In these two Equations (8) and (9), ci2 is used in order for energy preservation, and αij is calculated in the same way as Equations (1) to (4). If one or more audio objects are determined as dialog object(s), the dialog object(s) may be clustered to a dialog submix at step S403.
With the obtained dialog submix, dialog enhancement can work on clean dialog signals instead of mixed signals (dialog with background music or noise). Another benefit it brings is that dialog at different positions can be enhanced simultaneously, while conventional dialog enhancement may only boost the dialogs in the center channel.
In some cases, if the same computational complexity as those with four submixes is to be maintained when the dialog submix is involved, four “enhanced” submixes can be generated from five C/F/S/H/D submixes. One possible way is that D can be used to replace C while merging original C and F together, and thus four submixes are generated: D (in C), C+F, S, and H. In this case, all the dialogs are “intentionally” put to the center submix since conventional dialog enhancement assumes human voices to be reproduced by the center channel, while the non-dialog objects which would have been panned into the center submix are panned into the front submix. The above processes work smoothly with existing audio processing algorithms.
At step S404, a submix gain may be generated for the dialog object(s) by applying some particular processing algorithms with regard to dialog, in order to represent a preferred weighting of the particular dialog submix. Then at step S405, the rest audio objects may be downmixed into submixes, which is similar to the steps S101 and S102 described above.
As the object type may have been identified at the step S401, the identified type can be used, at step S406, to automatically steer the behavior of audio processing algorithms by estimating their most suitable parameters based on the identified type, as the system presented in the U.S. Patent Application No. 61/811,062. For example, the amount of intelligent equalizer may be set to close to 1 for music signal, and set it to close to 0 for speech signal.
Finally, at step S407, object gains applied to each of the audio objects may be controlled in a similar way compared with the step S104.
It is to be noted that the steps from S403 to S406 are not necessarily sorted in sequence. The dialog object(s) and the other object(s) may be processed simultaneously so that the resulting submix gains for all of the objects are generated at the same time. In another example, the submix gain for the dialog object(s) may be generated after the submix gains for the rest object(s) are generated.
With the object-based audio signal processing processes in accordance with the example embodiments described herein, the objects can be rendered more accurately. In addition, even the dialog submix is about to be utilized, the computational complexity would not be increased compared with the case with only F/C/S/H submixes.
In some example embodiments, the system 500 may comprise an audio signal rendering unit configured to render the audio signal based on the audio objects and the object gain.
In some other example embodiments, each of the submixes may be converted as a weighted average of the plurality of audio objects, with the weight being the panning coefficient for each of the audio objects.
In another example embodiment, the number of the predefined channel coverage zones may be equal to the number of the converted submixes.
In yet another example embodiment, the system 500 may further comprises a dialog determining unit configured to determine whether the audio object belongs to a dialog object, and a dialog object clustering unit configured to cluster the audio object to a dialog submix in response to the audio object being determined to be a dialog object.

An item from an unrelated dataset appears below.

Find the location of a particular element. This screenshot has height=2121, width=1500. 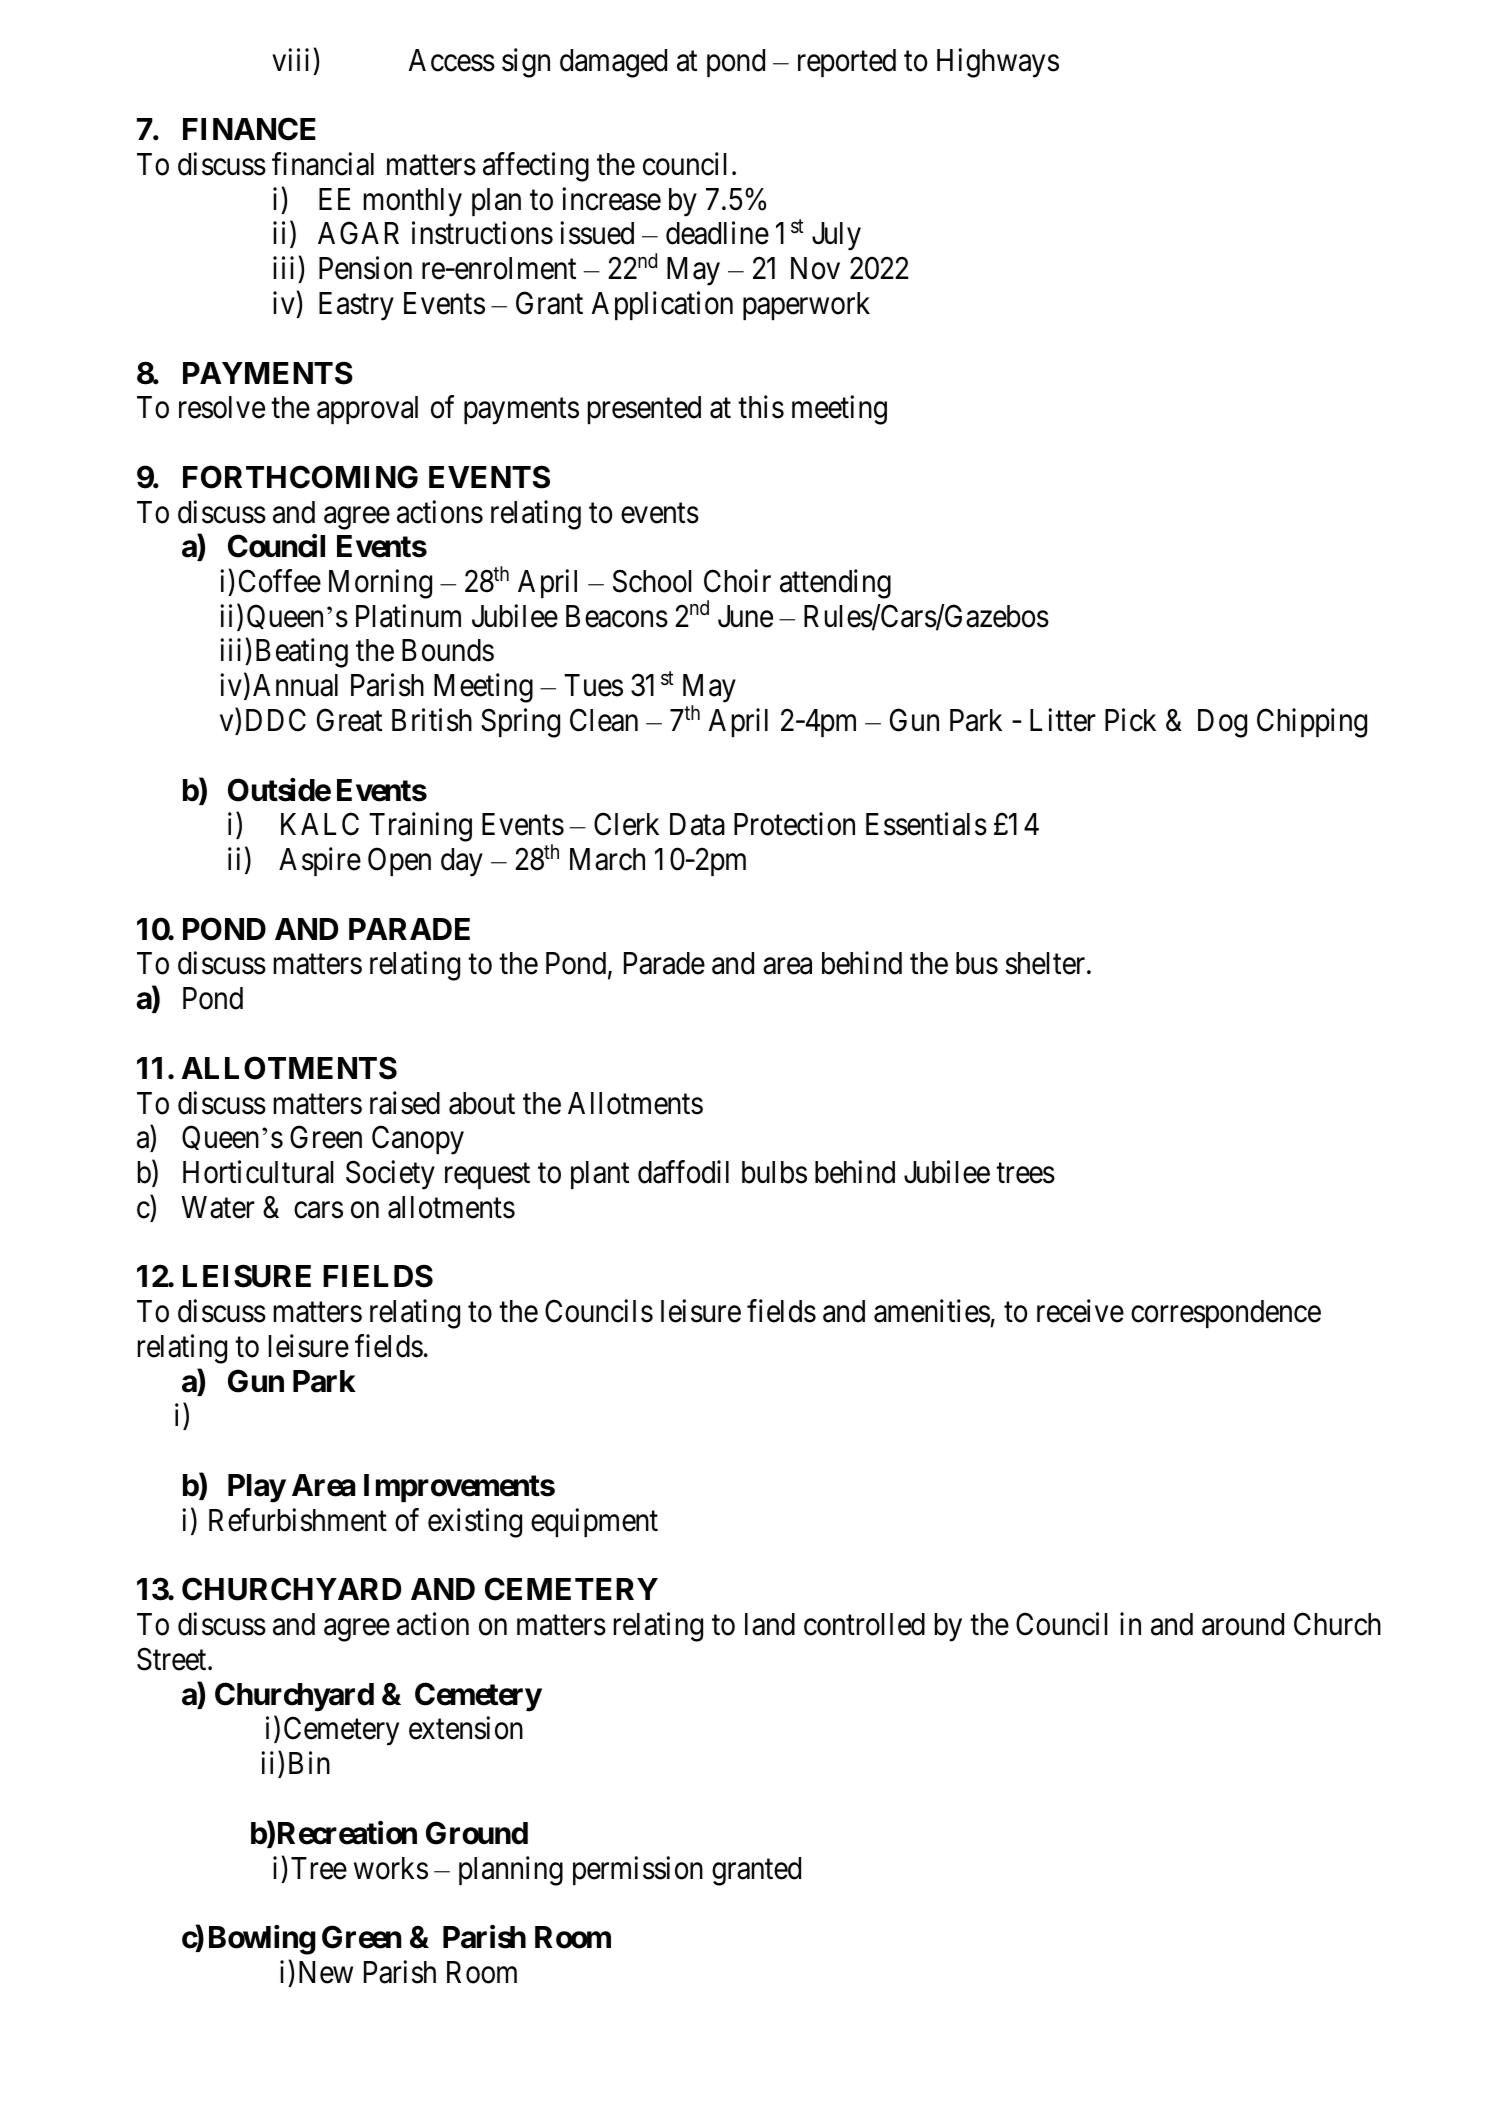

Great is located at coordinates (349, 720).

In some example embodiments disclosed herein, whether the audio object belongs to a dialog object may be estimated by a confidence score, and the system 500 may further comprises a dialog submix gain generating unit configured to generate the submix gain for the dialog submix based on the estimated confidence score.

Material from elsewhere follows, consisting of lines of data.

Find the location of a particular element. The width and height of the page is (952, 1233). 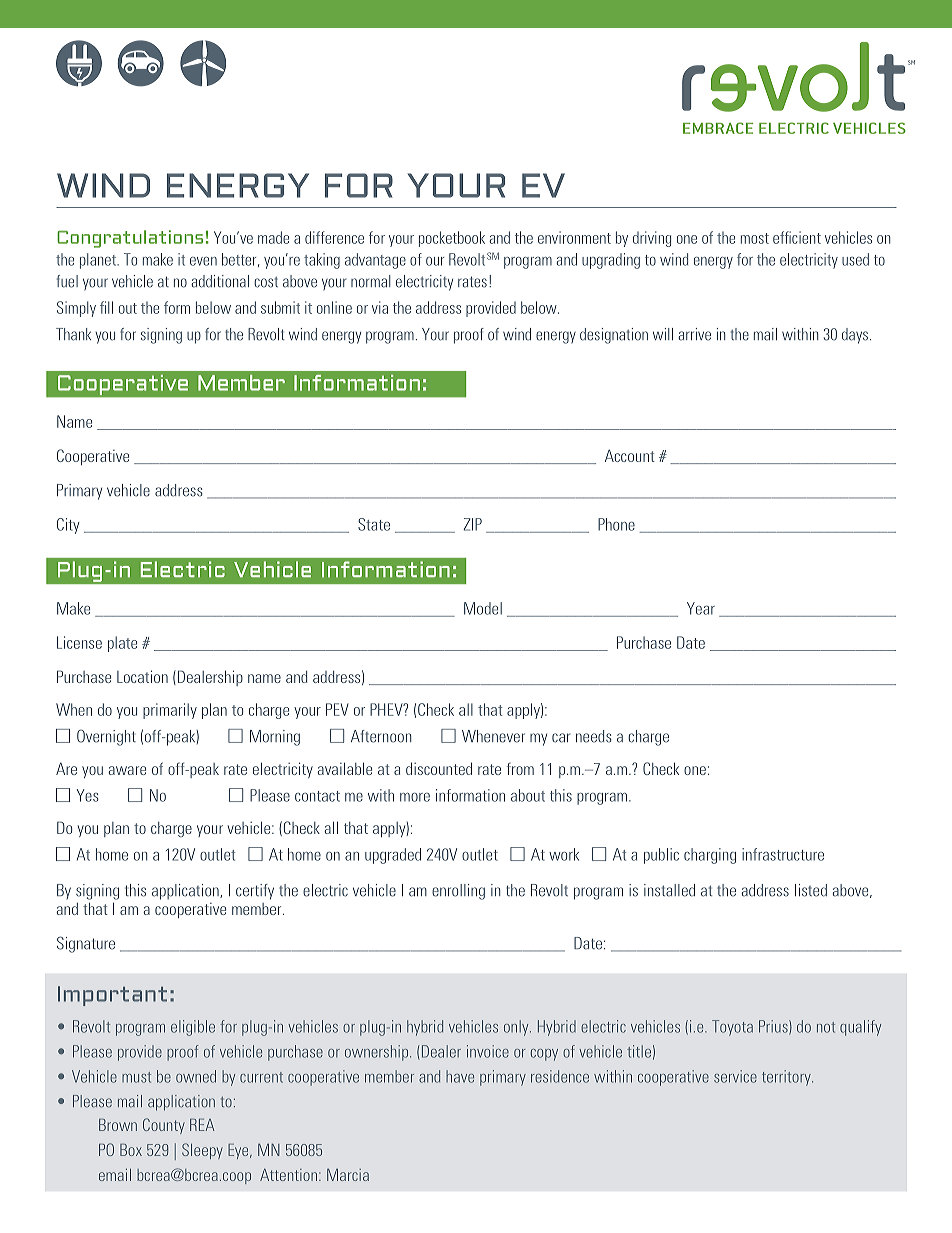

pocketbook is located at coordinates (452, 239).
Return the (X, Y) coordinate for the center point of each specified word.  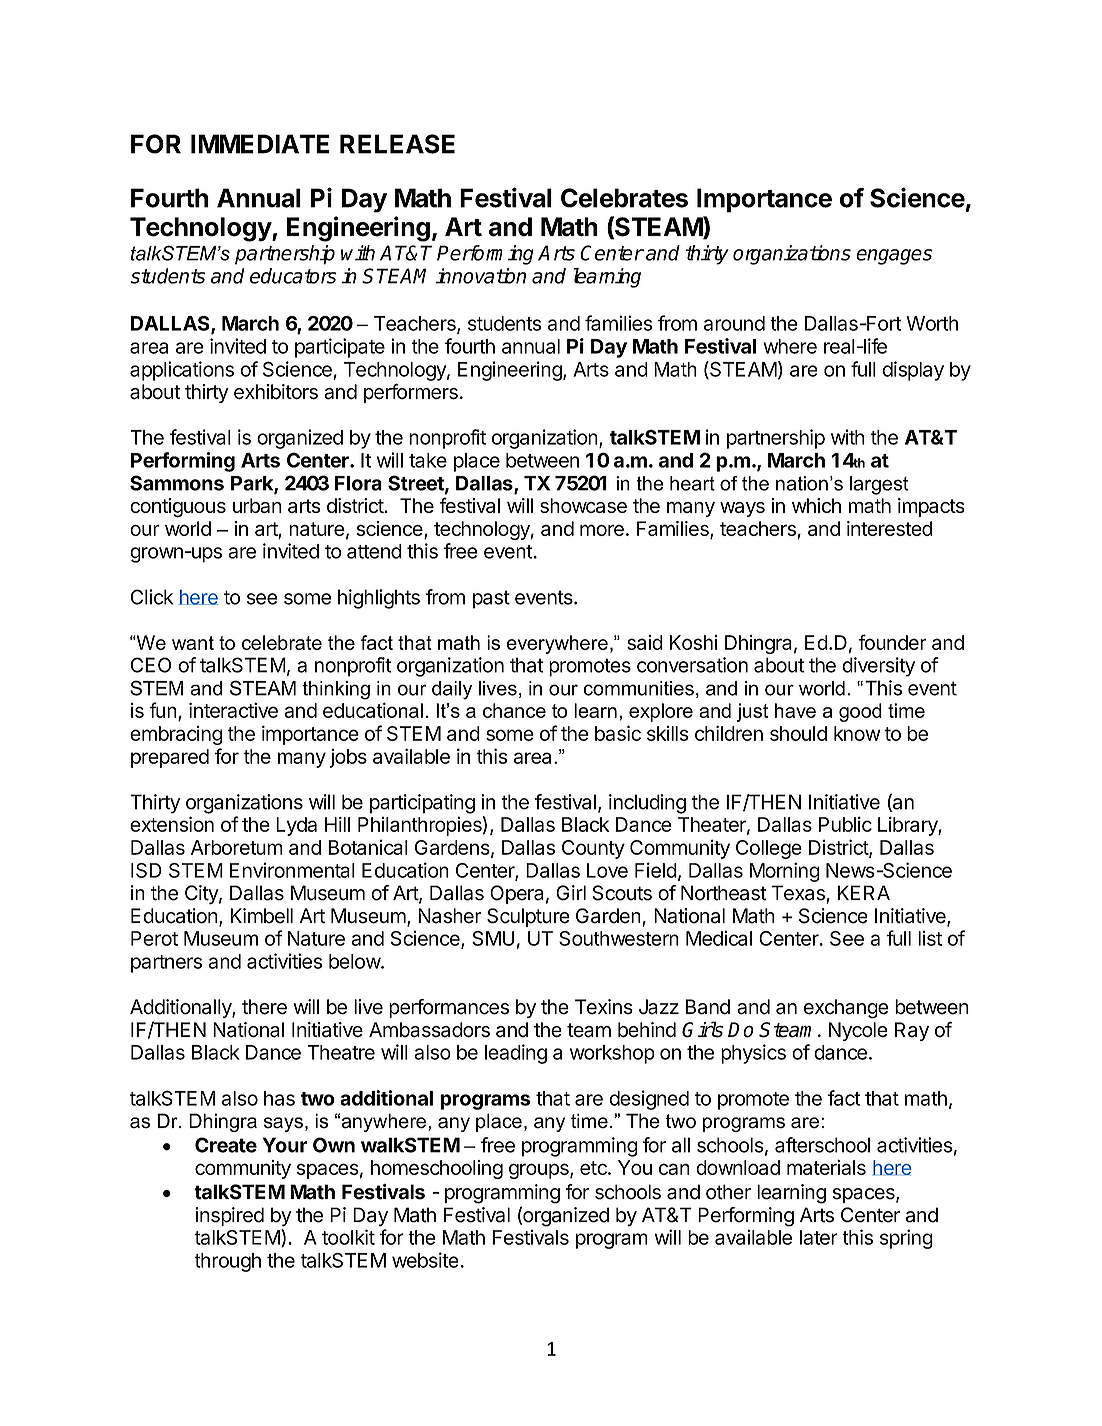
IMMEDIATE (260, 144)
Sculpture (528, 917)
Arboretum (237, 847)
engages (894, 257)
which (816, 505)
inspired (229, 1216)
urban (257, 505)
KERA (864, 892)
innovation (481, 276)
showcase (583, 505)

In some other example embodiments, the predefined channel coverage zones may comprise a front zone defined by a front left channel and a front right channel, a center zone defined by a center channel, a surround zone defined by a surround left channel and a surround right channel, and a height zone defined by a height channel. In some other embodiments, the system 500 further comprises a front submix converting unit configured to convert the audio signal into a front submix in relation to the front zone based on the panning coefficients for the audio objects; a center submix converting unit configured to convert the audio signal into a center submix in relation to the center zone based on the panning coefficients for the audio objects; a surround submix converting unit configured to convert the audio signal into a surround submix in relation to the surround zone based on the panning coefficients for the audio objects; and a height submix converting unit configured to convert the audio signal into a height submix in relation to the height zone based on the panning coefficients for the audio objects. Yet in another example embodiment, the system 500 further comprises a merging unit configured to merge the center submix and the front submix, and a replacing unit configured to replace the center submix by the dialog submix. Still in another example embodiment, the surround submix and the height submix may be applied with a same audio processing algorithm in order to generate the corresponding submix gains.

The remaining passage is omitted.